He met Apocalypse's red eyes, the golden flare of telekinesis spilling from his own as he held the bomb in position, and silently wished the ancient mutant a painful and agonizing death.

One...

"- Graymalkin bound!"

Zero.

* * *

Gambit and Rogue hiked to the far edge of the canyon plateau (after he'd given Mesmero a few farewell kicks for good measure), then picked their way down the crumbling cliffside and across the flat ground to the Blackbird, a matte-black smudge against the night sky. 

Rogue, bless her Southern heart, gave him a quick tutorial on the radio and then left the plane to give him some privacy. A few minutes and one agonizing call later, he found her sitting on the steps of the Blackbird's boarding ramp, staring absently at the canyon.

"Ready?"

She jumped slightly and turned to look up at him. "Yeah. Did you... take care of everything?"

The solution had been simple, once he'd thought of it, and painful in its elegance. "_Oui_. Called a guy I know, small-arms dealer, owed me a favor. We cut a deal - I forget I know him, he do a couple things for me."

She still hadn't stood up, so he sat down next to her. Apparently her earlier rush to help her X-friends was gone.

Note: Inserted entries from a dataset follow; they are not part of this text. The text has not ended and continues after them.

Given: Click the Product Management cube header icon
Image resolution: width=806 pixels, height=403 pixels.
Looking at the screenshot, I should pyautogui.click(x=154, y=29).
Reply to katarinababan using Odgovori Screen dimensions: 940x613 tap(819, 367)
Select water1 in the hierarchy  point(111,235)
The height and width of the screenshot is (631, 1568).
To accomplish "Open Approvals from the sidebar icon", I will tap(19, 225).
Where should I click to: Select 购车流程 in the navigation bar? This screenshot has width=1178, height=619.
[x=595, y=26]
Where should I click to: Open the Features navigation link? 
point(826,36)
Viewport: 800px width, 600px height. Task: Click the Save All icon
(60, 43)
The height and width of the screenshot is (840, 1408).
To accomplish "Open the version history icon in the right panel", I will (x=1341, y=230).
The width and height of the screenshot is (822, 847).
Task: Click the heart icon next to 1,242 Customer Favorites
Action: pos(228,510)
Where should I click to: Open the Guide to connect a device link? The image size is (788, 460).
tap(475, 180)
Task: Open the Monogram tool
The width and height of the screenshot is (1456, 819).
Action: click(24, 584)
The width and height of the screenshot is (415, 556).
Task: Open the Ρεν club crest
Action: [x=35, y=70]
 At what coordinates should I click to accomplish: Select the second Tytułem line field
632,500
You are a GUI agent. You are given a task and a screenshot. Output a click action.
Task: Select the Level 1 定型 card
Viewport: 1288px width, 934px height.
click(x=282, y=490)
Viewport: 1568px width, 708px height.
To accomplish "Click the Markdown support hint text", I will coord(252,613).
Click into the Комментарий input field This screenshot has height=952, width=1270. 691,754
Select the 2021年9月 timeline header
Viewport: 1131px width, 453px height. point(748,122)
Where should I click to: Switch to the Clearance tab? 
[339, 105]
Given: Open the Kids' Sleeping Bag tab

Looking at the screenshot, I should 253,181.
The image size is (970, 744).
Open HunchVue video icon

Maybe she was more concerned about him than he thought.

Without looking at him, she asked, "Like what?"

"Things," he repeated, being evasive on purpose; Rogue didn't need to know Henri's body was going be stolen from the Parisian morgue, where it was being held pending completion of the police investigation, and illegally transported back to New Orleans. "He's gonna make a few calls, get a contract put on Mesmero - though word is the Hand already lookin' for him."

"Ouch."

He nodded. "And this guy, the one I don't know anymore, is gonna get the blood feud to stop."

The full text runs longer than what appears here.